Visitors who had scored timed entry passes for a Martin Luther King Day pilgrimage to the deeply engrossing, profoundly moving National Museum of African American History and Culture (NMAAHC) in DC were out of luck: Its doors remained locked today, due to the federal government shutdown. (Pass holders will eventually be sent instructions on how to reschedule.)
I tweeted about (but never got around to posting on) the NMAAHC while I was in Washington last February for an event at another Smithsonian Museum that’s now been shuttered by the federal shutdown—the National Portrait Gallery’s unveiling of portraits of Barack and Michelle Obama. They predictably figured prominently in the upbeat final galleries of the NMAAHC.
That’s Michelle’s frock, on the right in my photo:
I loved that I happened to catch two young men—one white, one black (the latter wearing a coat that matched the dress)—standing almost shoulder-to-shoulder, equally transfixed by this display.
There’s much else to celebrate at the NMAAHC, notably in the sections about art and music. But what most stuck with me was the powerful elucidation of challenges endured and sometimes overcome—the key word in the stirring anthem of the Civil Rights movement.
In my New York public school days, our standard textbook narratives glossed over the disturbing details about the shameful aspects of our country’s early history. We were taught to be proud of our nascent nation as a beacon of religious and political freedom—“sweet land of liberty,” as we were all taught to sing.
The NMAAHC’s early galleries rewrite that saccharine narrative, as the bitterness of slavery is strongly communicated through telling juxtapositions of objects from the Smithsonian’s holdings and other collections.
The vitality of African life and culture is demonstrated by the object at the bottom of the photo below, cast from a 12th-century sculpture excavated at Ife in Nigeria. It “reveals the artistry and metalworking expertise of the Yoruba people,” as described in its label. Installed as if it were about to strike that dignified head is a 19th-century whip, “in the style of a cat ‘o nine tails used aboard slave ships.” (Note the credit line’s famous donor, who is a member of NMAAHC’s Museum Council.)
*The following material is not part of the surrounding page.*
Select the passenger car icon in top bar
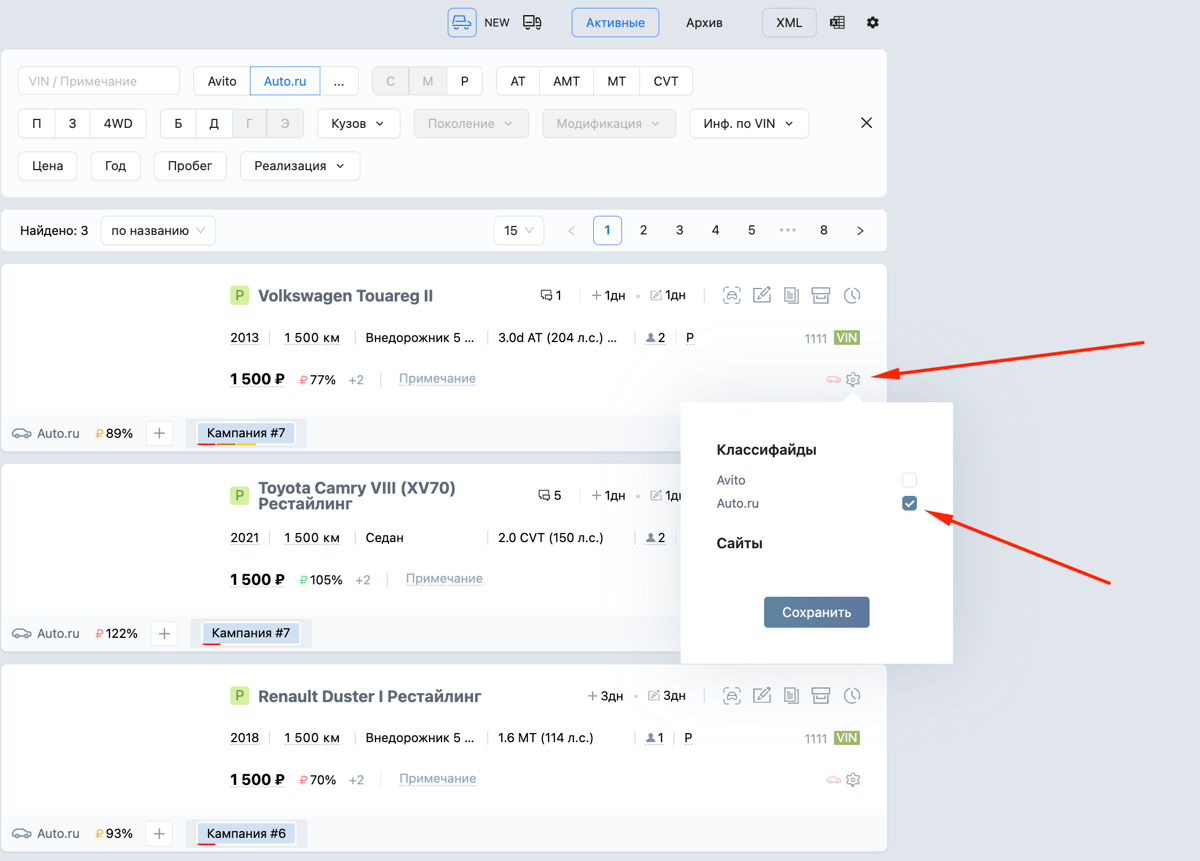Screen dimensions: 1200x861 click(x=461, y=22)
The “ornate silver pieces [that] were used to serve sugar cultivated by enslaved Africans in the killing fields of the Americas” (an analogy to recent Cambodian history?) are represented by luxury objects from the period, including this:
A label about “The Human Cost” expands on the reference to “the killing fields”: “The average lifespan of enslaved Africans” after beginning work at a sugar plantation “was seven years.”
An iconic American singled out for particularly harsh treatment is Thomas Jefferson, over whom looms a celebrated passage from his Declaration of Independence.
His statue is below, on the left:
Here’s what the museum’s label has to say about the hypocrisy of our third President:
To hammer the point home, the Jefferson section includes these instruments of bondage:
The museum doesn’t mince words in the text connected to these shackles:
Jefferson enslaved his own children. [He] owned their mother, Sally Hemmings, and they inherited her slave status.
The most deeply disturbing moment in the museum’s recounting of the dark side of African American history is the horrific image of the battered face of Emmett Till, published in a 1955 issue of Jet magazine. I had heard about this photo (most recently here), but I’d never before seen it. Easy to miss, it’s inconspicuously posted on a wall outside the photos-prohibited room where the 14-year-old boy’s casket is displayed.
The expression “beaten to a pulp” doesn’t begin to describe its disfigurement. (Upon consideration, I’ve decided not to share that nightmarish photo here.)
In the room with the casket, I broke down while watching the video of Emmett’s mother painfully describing her first encounter with the mangled body and swollen face of her murdered son.
The deeply somber faces of visitors in the Till section and in the section on the early days of slavery in America brought to mind the grimness I had seen and felt in certain galleries of the U.S. Holocaust Memorial Museum, just across the National Mall from the NMAAHC.
The Holocaust Memorial Museum has so far managed to stay open, despite the general shutdown, using non-federal funds. Let’s hope that soon its sister museums on the mall will once again be accessible to the public they are meant to serve.